Indigenism can refer to several different ideologies that seek to promote the interests of indigenous peoples. The term is used differently by various scholars and activists, and can be used purely descriptively or carry political connotations. [1] There are a range of ways to define Indigenous identity, including political, legal, cultural, and geographic distinctions. Indigenism can be in some cases seen as ethnic nationalism. [2]
Part of a series on |
Indigenous rights |
---|
Rights |
Governmental organizations |
United Nations initiatives |
International Treaties |
NGOs and political groups |
Issues |
Countries |
Category |
Anthropologist Ronald Niezen uses the term to describe "the international movement that aspires to promote and protect the rights of the world's 'first peoples'." [1]

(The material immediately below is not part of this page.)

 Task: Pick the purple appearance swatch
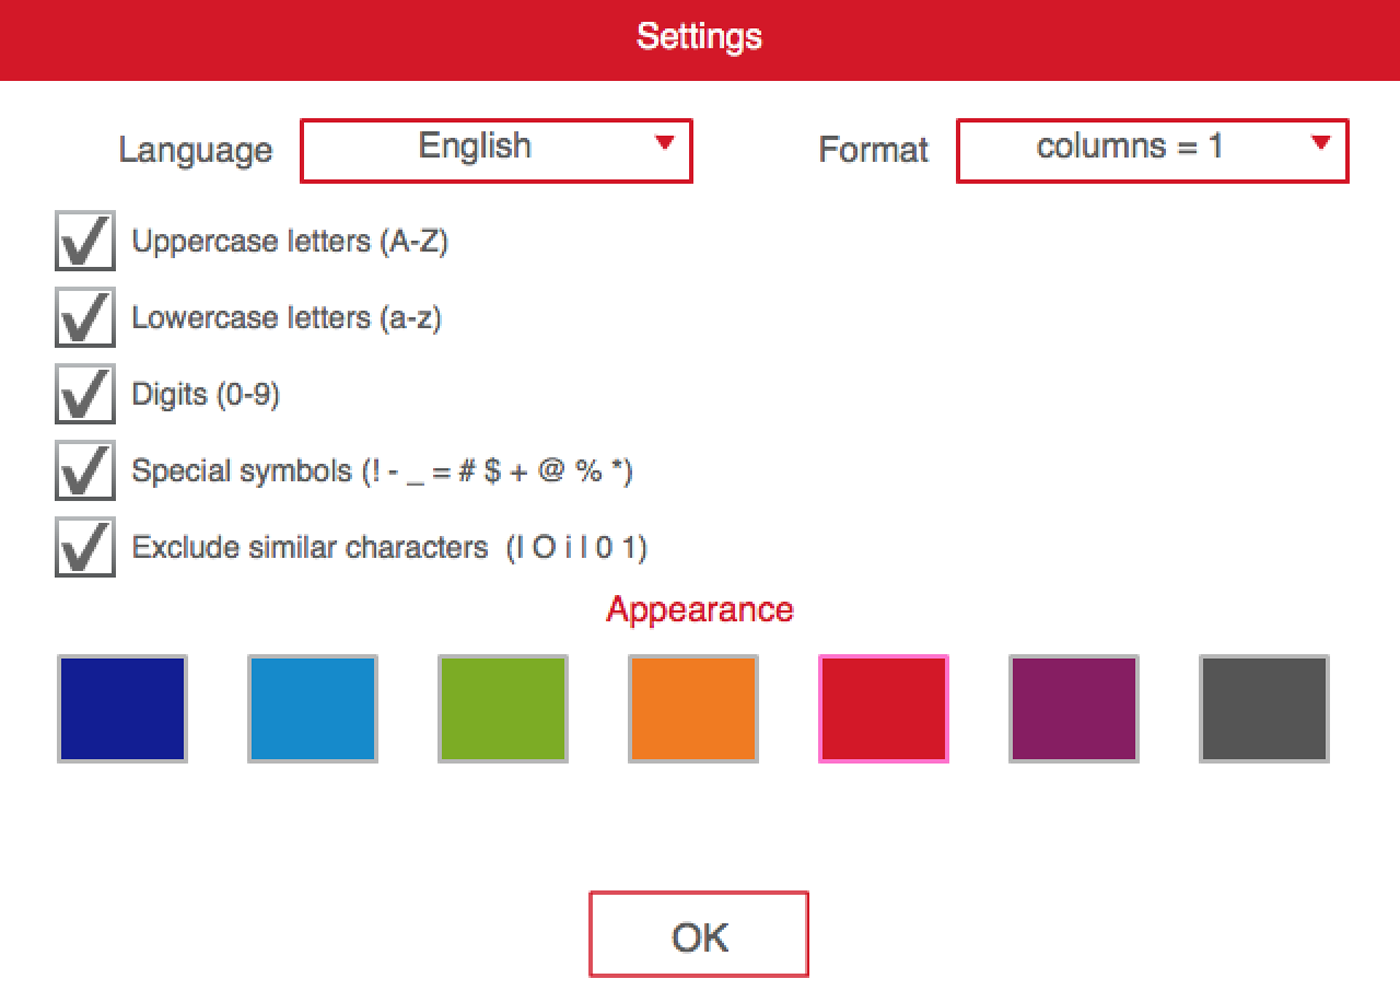tap(1074, 709)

New Zealand scholar Jeffrey Sissons has criticized what he calls "eco-indigenism" on the part of international forums such as the Working Group on Indigenous Peoples, which he claims enforces a link between indigenous peoples and traditional economies, and also confuses the issues faced by New World indigenous, who are mostly urban dwellers and live in states dominated by people descendant from their colonizers, with those faced by ethnic minorities in Asia and Africa who are more likely to live "close to the land" and live in states where the colonizers have long since left (though they may still face persecution from the post-colonial successor state). [3]
As used by ethnic studies scholar Ward Churchill (b. 1947; author of From a Native Son ) and Mexican scholar Guillermo Bonfil Batalla (1935–1991), the term refers to the common civilization of which, they argue, all New World indigenous peoples are a part, and to their common "spirit of resistance" to settler colonialism. [1]

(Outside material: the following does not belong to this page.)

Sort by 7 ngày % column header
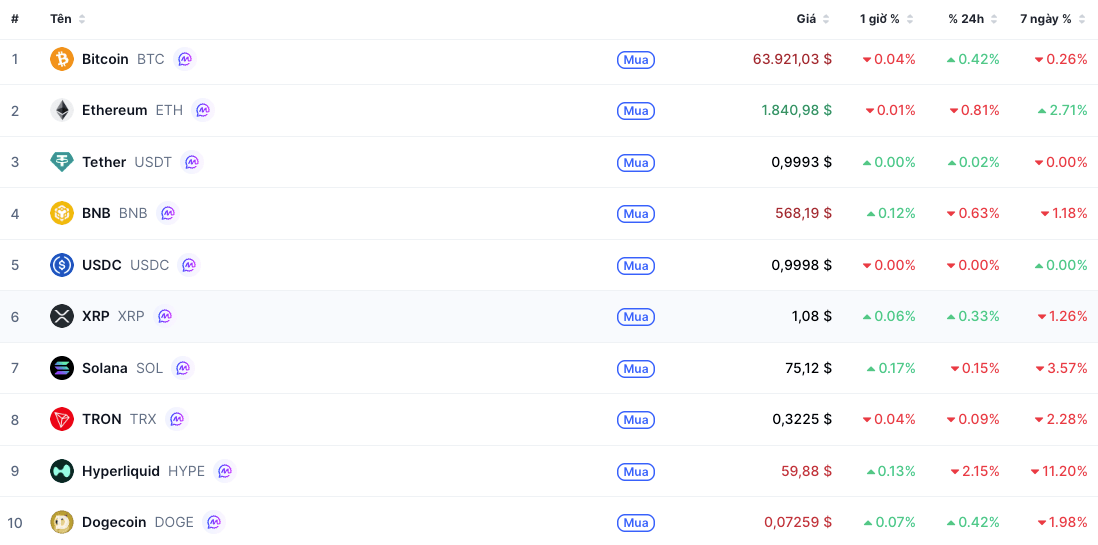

In some places in Latin America, the term Indigenismo might often be used "to describe the ways that colonial nation-states have formulated their vision of Indigenous social inclusion." [1] In other cases, indigenismo might refer to the research and work related to indigenous communities
In Brazil, an indigenist is a profession undertaken by government officials or civil society organizations who work directly with indigenous communities. Indigenismo would then be a definition for work dedicated to indigenous societies. In the case of this country, Funai (National Indian Foundation), is the official indigenist organ of the state, dedicated to develop and execute the indigenist policy according to the national constitution. Funai originated from the SPI (Service of Protection of Indians), which was a military organ of colonization, dedicated to clearing up areas for white settlers, sometimes with inhumane methods. Under other leaders like Marechal Cândido Rondon, the SPI started incorporating indigenous communities as labour-force, contacting every isolated group on the way, with the goal of occupying the "barren lands" of Brazil, building roads, telegraph lines, and infrastructure in general. The legislation in that time didn't consider indigenous people to be responsible enough to decide for themselves, therefore SPI would make the decisions for the Indians. Over the years it evolved, becoming Funai in the sixties during the military dictatorship, until Brazil became a democracy once again in the late 1980s. Since then, Funai has worked through a more respectful and humanitarian approach, having as its institutional mission to protect indigenous lands from perpetrators, provide aid in cases needed, assist in accessing public policies and several any other activities that are demanded from the government by indigenous people. It is a notably under-funded institution who despite being part of the government, is constantly attacked by sectors of society such as illegal loggers, farmers, businessmen in general interested in the indigenous lands and all the politicians who represent these people. The former president of Brazil, Jair Bolsonaro, was well known for maintaining hostile and racist opinions towards indigenous and indigenist personalities and leaders, indigenous policy and notably indigenous land demarcation, and even towards the Funai itself, having said prior that when elected, he would "put the scythe on Funai's neck".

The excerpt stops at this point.